Stranger seattle’s hits a readers and nerve

Do not despair.

You don't have to leave.

These words were no doubt the equivalent of a warm hug to embattled Democrats after this month's presidential election. They appeared, along with many, many more words of encouragement on the Nov. 11 cover of The Stranger.

Seattle's stranger
And requests for the issue are still pouring into the free weekly's offices.

Kevin Shurtluff, circulation manager at The Stranger, says he's never seen anything like this in his seven years with the Seattle publication (in both delivery and circulation departments).

"It gave people something to rally around," said Shurtluff, who wasn't expecting this sort of response. "A lot of people were feeling glum."

With a circulation of 95,000 issues per week, The Stranger generally has about 5 percent of its papers left over each week. The Nov. 11 issue's rate of return was somewhere between 2-3 percent. But looking at the incoming requests -- hovering somewhere around 500 from all over the country -- those returns might have been premature.

A week after drivers picked up any remaining issues from boxes and store locations, the calls started coming in.

"We paid a visit to The Stranger recycling bin and grabbed up all the copies we had there," said Shurtluff. Then it was time to scrounge for any missed copies lying around at coffee shops and bars.

"We provided 100 papers to someone involved with the Democratic Party in Alaska who wanted to bring papers back up for people there. And people wanted multiple copies for people to give their families."
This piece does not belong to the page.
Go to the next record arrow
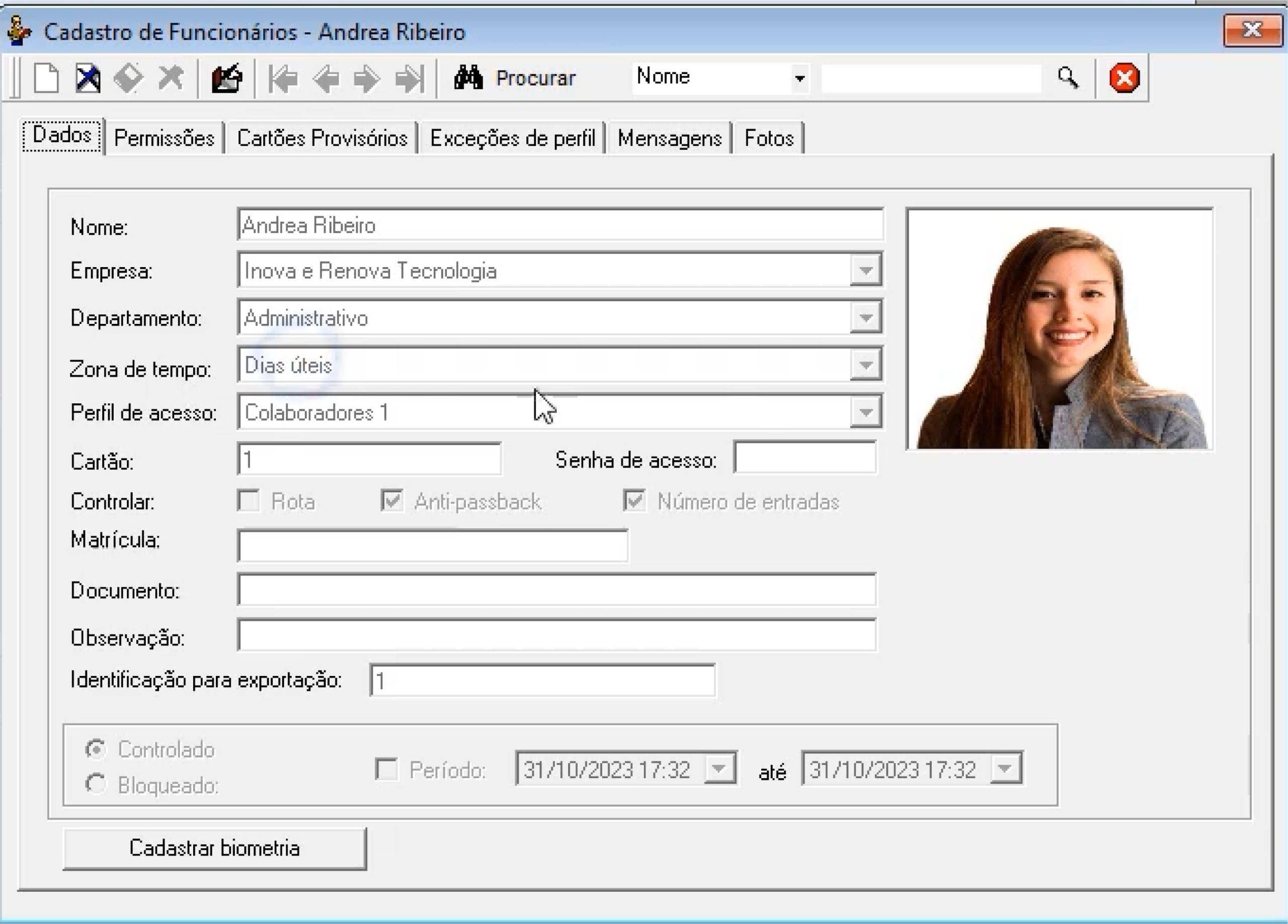The width and height of the screenshot is (1288, 924). (366, 78)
And it's not just extra issues of the paper.

"People want T-shirts, people want posters ... we're not in the T-shirt business," says Stranger editor Dan Savage. But he understands the appeal of the issue.

"The cover is tough-minded. We're trying to put the fight back into people," he said.
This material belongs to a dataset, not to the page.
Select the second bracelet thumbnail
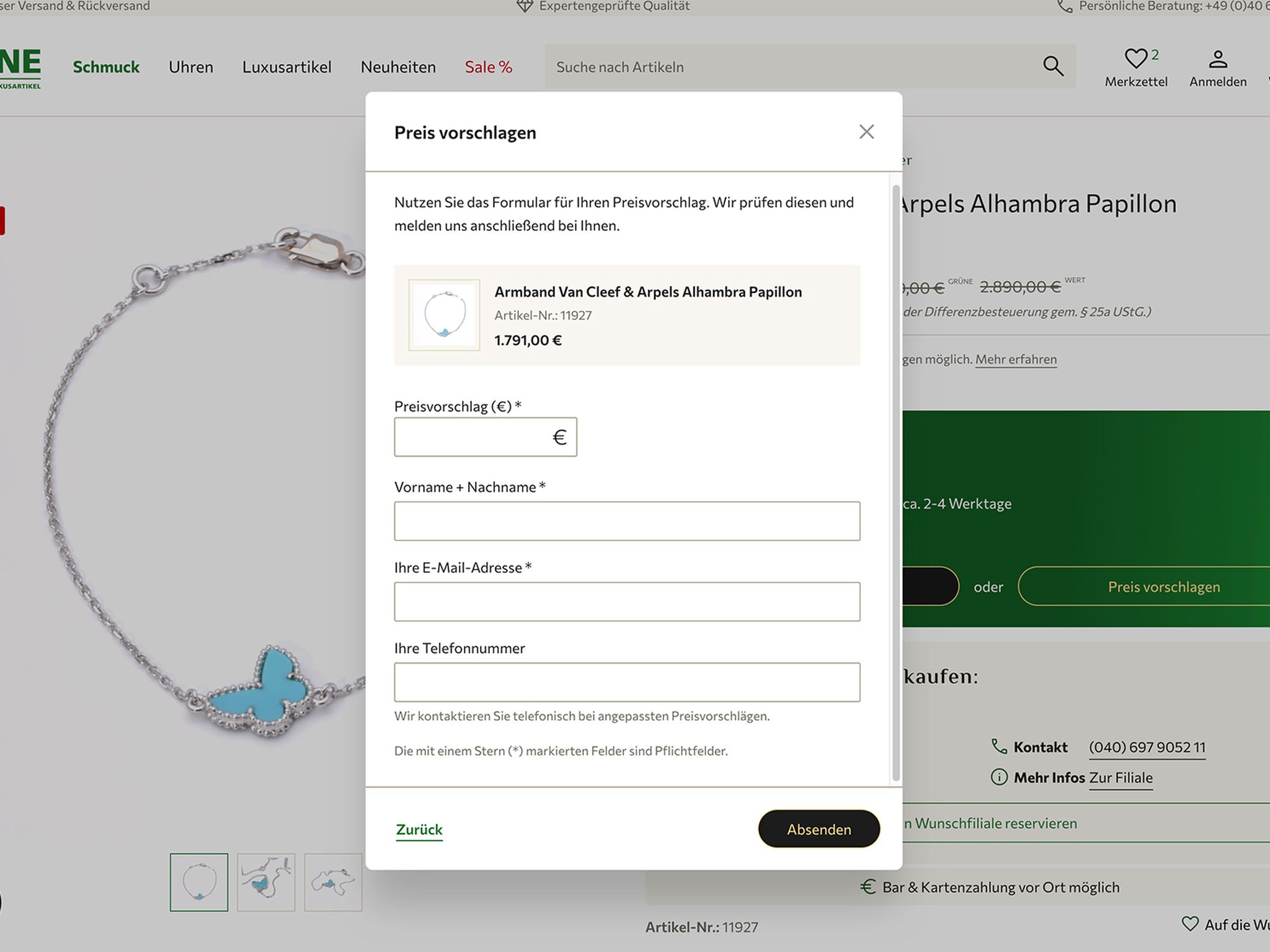Screen dimensions: 1270x952 [x=266, y=882]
"It was really honest. It still had the attitude that we weren't transformed overnight into a weeping bag of slop," said Savage, who said that The Stranger's staff was dismayed at Kerry's loss.

"We were all traumatized by the realization on Nov. 3 and the sense of estrangement from our own country and countrymen and we poured our hearts into this issue."

In processing what all that meant, he said the staff produced an issue that seemed to touch a nerve with their readers.

Savage said he wrote a paragraph summing up the editorial content of the issue and The Stranger's art director, Corianton Hale, chose to put each sentence into a colored bar. The bars are usually used to highlight splashy text on the weekly's cover. But, Hale, says Savage, raised them up, filling up the cover and elevating the importance of each sentence.

"People really responded to it," said Savage, adding that he was surprised to watch people ripping the covers off the issue. "I saw this guy and he looked at it and started to sob."

By the way, don't bother asking for additional copies at this point. What they have, they're keeping for their own archives.

"We only have, like, 20 copies of that issue left," said Savage. "And they're under my desk."